La chronique du roman « Avant toi » de Jojo Moyes

Si le temps nous est compté… Lou est une fille ordinaire qui mène une vie monotone dans un trou paumé de l’Angleterre dont elle n’est jamais sortie. Quand elle se retrouve au chômage, elle accepte un contrat de six mois pour tenir compagnie à un handicapé. Malgré l’accueil glacial qu’il lui réserve, Lou va découvrir en lui un jeune homme exceptionnel, brillant dans les affaires, accro aux sensations fortes et voyageur invétéré. Mais depuis l’accident qui l’a rendu tétraplégique, Will veut mettre fin à ses jours. Lou n’a que quelques mois pour le faire changer d’avis.

Il sort le 22 mars 2013 aux Editions Milady Romance, 16,20€.

MON AVIS :

C’est assez étonnant de lire un roman qui arrive à nous émouvoir alors qu’on a plein de choses à redire dessus. C’est le cas d’«Avant toi » qui, malgré la vague impression de déjà-vu nous renvoyant au film Intouchables et la grossièreté du prisme social servant à analyser les situations des deux protagonistes, a réussi à me serrer la gorge tout du long. J’ai même versé des larmes dans les dernières scènes alors que j’étais certaine de ne pas le faire étant donné qu’on pouvait s’attendre à une telle fin. Eh oui, en plus des défauts relevés, on pourrait ajouter celui de la prévisibilité. Mais je ne le ferais pas. Car d’un, donner une autre direction au récit n’aurait pas été crédible à la fois du fait du sujet traité mais aussi compte tenu de la personnalité de Will. Et de deux, cette histoire fait partie des voyages qui valent la peine d’être vécus qu’importe la destination finale, car leur raison d’être est de nous faire ressentir.

Ce livre n’est pas une romance à proprement parler puisque les sentiments et émotions qu’il dégage sont plus à fleur de peau que dans une œuvre de ce genre. Et pour cause, ici, avec le thème du handicap, on ne parle pas vraiment d’amour pendant les trois quarts du roman, mais plus d’amitié, d’affection et de tendresse, quand on n’évoque pas évidemment les notions de choix, d’injustice et de résignation. De plus, on ne se focalise pas que sur les deux personnages principaux, Lou et Will, on s’intéresse aussi à leurs familles respectives, dont il nous arrive par quatre fois d’entendre les voix dans des chapitres qui leur sont consacrés. C’est judicieux, mais cela nous rappelle qu’on n’entend pas la plus importante, celle de Will, et on ressent ce manque avec la sensation que même l’auteure lui a refusé le droit de parole.

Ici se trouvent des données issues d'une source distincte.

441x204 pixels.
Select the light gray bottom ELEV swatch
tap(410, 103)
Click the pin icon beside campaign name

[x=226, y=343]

En dépit du cliché social ultime, la pauvre qui se cherche et le riche accompli qui va l’aider à se trouver, j’ai beaucoup aimé la relation entre Lou et Will parce qu’ils ont des tempéraments opposés et qu’ils font chacun ressortir le meilleur chez l’autre. Ce sont deux êtres qui n’auraient pas dû se rencontrer et que le destin a réunis pour un laps de temps très intense du fait de l’intimité qu’ils sont amenés à partager. Certains diront qu’on ne parle pas vraiment d’amour, mais je pense que l’amour revêt bien des formes et au travers de Lou, je me suis surprise à aimer Will pour ses regards hantés par les souvenirs, sa dignité, son intelligence et ses sourires illuminant son visage. Comme Lou, j’en ai oublié son fauteuil (dont je guettais l’apparition) et j’ai vu la force de cet homme dont l’esprit et l’humour éclataient sous nos yeux. J’ai apprécié qu’elle lui pose les vraies questions, qu’on aborde le handicap, l’euthanasie et les choses afférentes avec pudeur. Ainsi, on balaie tous les points de vue sans qu’on nous appelle à cautionner quoi que ce soit, de sorte qu’à la fin on se sent plus ou moins serein, convaincu que le choix ne nous appartenait pas.

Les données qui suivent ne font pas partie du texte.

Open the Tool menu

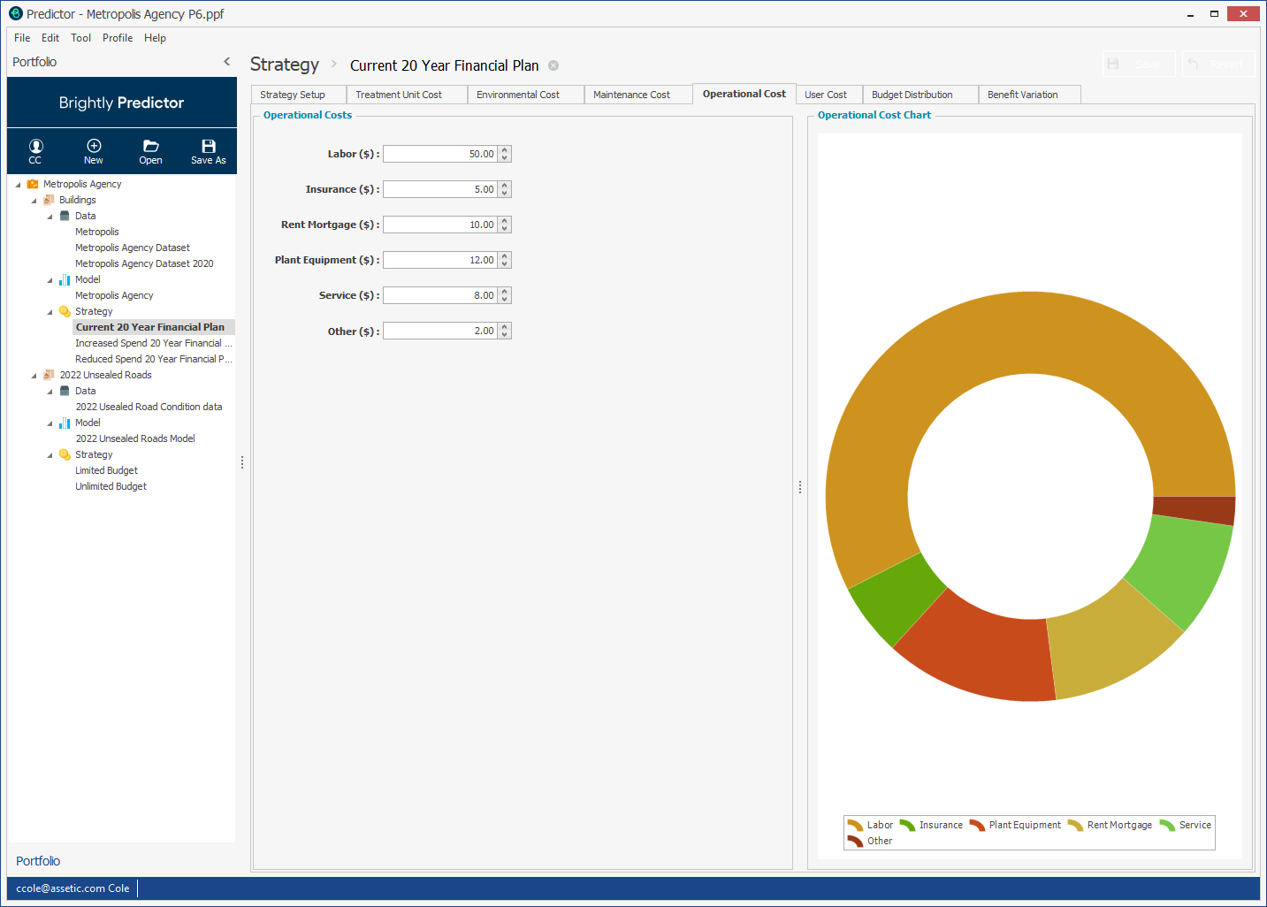point(80,38)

À noter que si je n’ai pas éprouvé une once de sympathie pour la famille de Lou qui mettait trop de pression sur ses épaules et la dévaluer en permanence, j’ai, en revanche, beaucoup compati avec les parents de Will, notamment avec sa mère qui est parvenue à me remuer le ventre en un chapitre.

C’est un livre qui se lit vite grâce à un style fluide, pétillant et drôle par moments, inquiétant et poignant à d’autres. Les situations du quotidien et les escapades organisées par une Lou désespérée sont savamment dosées et confèrent un très bon rythme au récit. Si le sujet était assez cliché, puisqu’exploité à de nombreuses reprises en littérature ou au cinéma, il n’y avait rien de facile dans l’émotion suscitée, et rien que pour cela je ne regrette pas ma lecture.